Aktualisiert 24.01.2008 15:05

Cuche wieder der Schnellste

Didier Cuche gab in Chamonix gleich im ersten Training zur Abfahrt vom Samstag den Tarif durch. Der Kitzbühel-Sieger legte eine überlegene Bestzeit vor. Um 85 Hundertstel und mehr distanzierte er seine Gegner.

Die Schauplätze ändern sich, doch Cuche bleibt seiner Linie treu. Der Neuenburger setzte im ersten Training eine Bestmarke, wie er das in dieser Saison bereits in Lake Louise, in Beaver Creek und in Kitzbühel getan hat. Der Franzose Pierre-Emmanuel Dalcin kam Cuche am nächsten, und neben ihm verloren nurmehr Michael Walchhofer und der slowenische Stöckli-Fahrer Andrej Jerman weniger als eine Sekunde. «Ich habe probiert, Stoff zu geben. Das ist mir recht gut gelungen», durfte Cuche festhalten.

Ganz so arg wie in Kitzbühel geht es auf der Piste «La Verte» am Fusse des Mont Blanc natürlich nicht mehr zur Sache. «Wir sind zurück auf der Autobahn», sagte Hermann Maier, der diese Abfahrt vor acht Jahren gewonnen hat. Aber zumindest «la cassure», der erste von zwei grossen Sprüngen, der 50 bis 80 m gehen kann, beeindruckte selbst Cuche: «Viel weiter darf man hier nicht mehr springen.»

Für die Abfahrer mag der Wechsel von Kitzbühel nach Chamonix einem kleineren Kulturschock gleichkommen, auch was die Stimmung vor Ort angeht. Doch Cuche ist nicht unglücklich über die ruhigeren Momente: «Ich war drei Tage daheim, was zuletzt nicht mehr vorgekommen ist.» Untätig blieb er gleichwohl nicht. Er nutzte die Zeit fürs Krafttraining.

Hoffmann mit neuen Ski

Neben Cuche konnte sich von den Schweizern nur noch Ambrosi Hoffmann unter den ersten zehn einreihen. Der Davoser brachte es mit gut einer Sekunde Rückstand auf Platz 5. Nach der Enttäuschung von Kitzbühel (17.) probierte es Hoffmann, bei Head Markenkollege von Cuche, mit einem neuen Ski-Modell, was sich offensichtlich bewährte. «In Kitzbühel bin ich ohne Überzeugung angetreten, womit man schon vor dem Start verloren hat. Mit dem heutigen Tag bin ich aber wieder sehr zufrieden.»

Hoffentlich strahlen die Schweizer auch nach dem Rennen.
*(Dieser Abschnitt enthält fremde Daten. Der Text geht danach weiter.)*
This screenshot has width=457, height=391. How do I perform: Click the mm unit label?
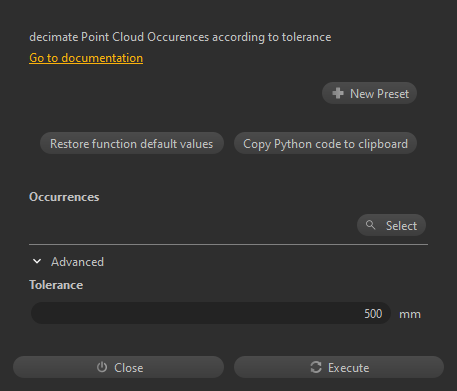tap(410, 314)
Chamonix war in der Vergangenheit ein besonders steiniger Boden. Noch nie gewann hier einer aus dem Schweizer Team. Und nur ein einziges Mal gab es einen Podiumsplatz. Doch daran vermögen sich nur noch ältere Fans zu erinnern: 1968 fuhr Kurt Huggler auf Platz 2. Allerdings ist auch festzuhalten, dass von 1979 bis 1993 (mithin auch in der Blütezeit des Schweizer Skisports) nie Weltcup- Abfahrten in Chamonix ausgetragen wurden.

Chamonix (Fr). Erstes Training zur Weltcup-Abfahrt der Männer vom Samstag:

1. Didier Cuche (Sz) 1:59,72.

2. Pierre-Emmanuel Dalcin (Fr) 0,85 zurück.

3. Michael Walchhofer (Ö) 0,89.

4. Andrej Jerman (Sln) 0,91.

5. Ambrosi Hoffmann (Sz) 1,05.

6. Christoph Gruber (Ö) 1,20.

7. Werner Heel (It) 1,29.

8. Manuel Osborne-Paradis (Ka) 1,30.

9. Marco Büchel (Lie) 1,57.

10. Yannick Bertrand (Fr) 1,73.

Ferner: 14. Didier Défago (Sz) 1,95. 15. Mario Scheiber (Ö) 1,99. 20. Tobias Grünenfelder (Sz) 2,28. 25. Hermann Maier (Ö) 2,59. 29. Cornel Züger (Sz) 2,74. 34. Beni Hofer (Sz) 3,10. 35. Daniel Albrecht (Sz) 3,31. 42. Konrad Hari (Sz) 3,74. 57. Marc Berthod (Sz) 5,25. 59. Carlo Janka (Sz) 5,43. 80. Bode Miller (USA) 22,54.

83 Fahrer gestartet, 81 klassiert.

Ausgeschieden u.a.: Kurt Sulzenbacher (It).